"""

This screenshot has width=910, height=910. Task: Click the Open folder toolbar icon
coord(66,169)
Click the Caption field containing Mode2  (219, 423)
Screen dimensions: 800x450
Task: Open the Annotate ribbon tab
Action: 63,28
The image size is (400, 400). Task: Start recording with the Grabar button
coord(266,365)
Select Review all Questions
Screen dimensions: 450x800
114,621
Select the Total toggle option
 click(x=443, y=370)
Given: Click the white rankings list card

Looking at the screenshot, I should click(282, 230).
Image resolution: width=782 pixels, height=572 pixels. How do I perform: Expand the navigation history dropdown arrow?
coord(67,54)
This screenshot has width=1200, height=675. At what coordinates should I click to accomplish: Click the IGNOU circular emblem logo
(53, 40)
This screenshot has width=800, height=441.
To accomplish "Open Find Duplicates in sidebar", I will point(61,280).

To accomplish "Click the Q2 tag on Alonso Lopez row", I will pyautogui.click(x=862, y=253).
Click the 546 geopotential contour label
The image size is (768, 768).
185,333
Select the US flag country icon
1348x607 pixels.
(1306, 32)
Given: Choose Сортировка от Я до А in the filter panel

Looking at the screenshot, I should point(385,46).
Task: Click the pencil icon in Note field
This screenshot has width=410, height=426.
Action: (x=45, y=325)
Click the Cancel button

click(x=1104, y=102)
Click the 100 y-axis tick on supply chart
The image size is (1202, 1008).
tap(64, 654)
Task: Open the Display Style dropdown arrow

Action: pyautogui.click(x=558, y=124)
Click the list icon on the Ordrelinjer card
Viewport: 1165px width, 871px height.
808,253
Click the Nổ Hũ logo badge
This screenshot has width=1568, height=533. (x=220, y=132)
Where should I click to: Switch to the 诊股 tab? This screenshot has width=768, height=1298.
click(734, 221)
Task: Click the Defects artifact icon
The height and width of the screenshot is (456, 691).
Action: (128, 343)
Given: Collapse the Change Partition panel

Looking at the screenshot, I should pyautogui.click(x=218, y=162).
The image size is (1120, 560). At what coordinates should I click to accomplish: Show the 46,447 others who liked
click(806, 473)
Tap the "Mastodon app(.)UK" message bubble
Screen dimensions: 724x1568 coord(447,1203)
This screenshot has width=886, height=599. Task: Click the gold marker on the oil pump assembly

"""

TASK INSTRUCTIONS
Nothing but the lines from the one that contains "Viewport: 1165px width, 871px height." through the last line of the entries should appear in your reply, each repeated exactly.

ANSWER FOR THIS EXERCISE
Viewport: 1165px width, 871px height.
808,253
Click the Nổ Hũ logo badge
This screenshot has width=1568, height=533. (x=220, y=132)
Where should I click to: Switch to the 诊股 tab? This screenshot has width=768, height=1298.
click(734, 221)
Task: Click the Defects artifact icon
The height and width of the screenshot is (456, 691).
Action: (128, 343)
Given: Collapse the Change Partition panel

Looking at the screenshot, I should pyautogui.click(x=218, y=162).
The image size is (1120, 560). At what coordinates should I click to accomplish: Show the 46,447 others who liked
click(806, 473)
Tap the "Mastodon app(.)UK" message bubble
Screen dimensions: 724x1568 coord(447,1203)
This screenshot has width=886, height=599. Task: Click the gold marker on the oil pump assembly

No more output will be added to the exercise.